Name: Conenose bugs, kissing bugs, assassin bugs or triatomines
Size: A wingless first instar nymph hatches from an egg. About the size of the tip of a fork. It passes successively through 2nd, 3rd, 4th and 5th instars. Finally, the fifth instar turns into an adult, acquiring two pair of wings.
Habitat: They are mainly found and widespread in the Americas,These bugs usually share shelter with nesting vertebrates, from which they suck blood. In areas where Chagas disease occurs (from the southern United States to southern Argentina), all triatomine species are potential vectors of the Chagas disease.
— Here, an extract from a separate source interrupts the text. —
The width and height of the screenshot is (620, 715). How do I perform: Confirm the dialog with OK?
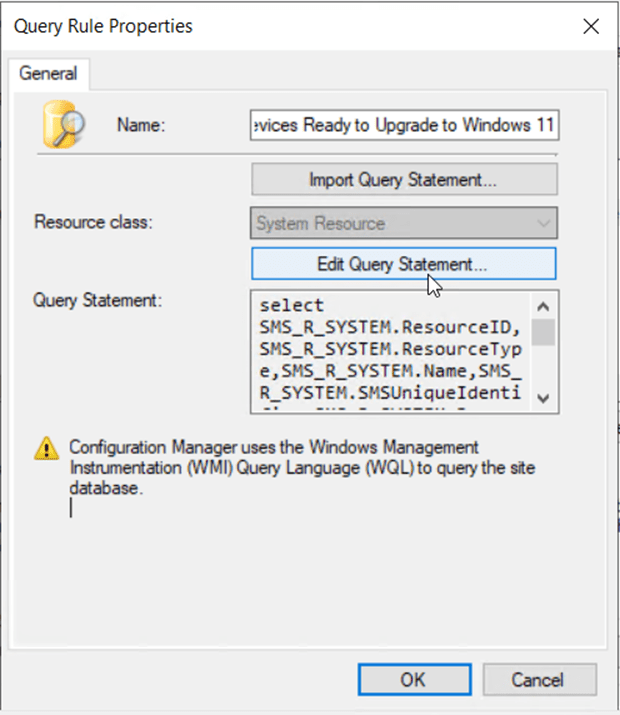[x=412, y=680]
Most species are associated with wild nesting vertebrates.These live in ground burrows with rodents, or in tree-dwellings with bats, birds. Few species (5%) live in human dwellings or in the surroundings of human houses.
Danger:
Domestic and sylvatic species can carry the Chagas parasite to humans and wild mammals; birds are immune to the parasite. T. cruzi transmission is carried mainly from human to human by domestic kissing bugs; from the vertebrate to the bug by blood, and from the bug to the vertebrate by the insect's feces and not by its saliva as occurs in most bloodsucking arthropod vectors. Triatomine infestation especially affects unkempt dwellings. One can recognize the presence of triatomines in a house by its feces, exuviae, eggs and individuals themselves.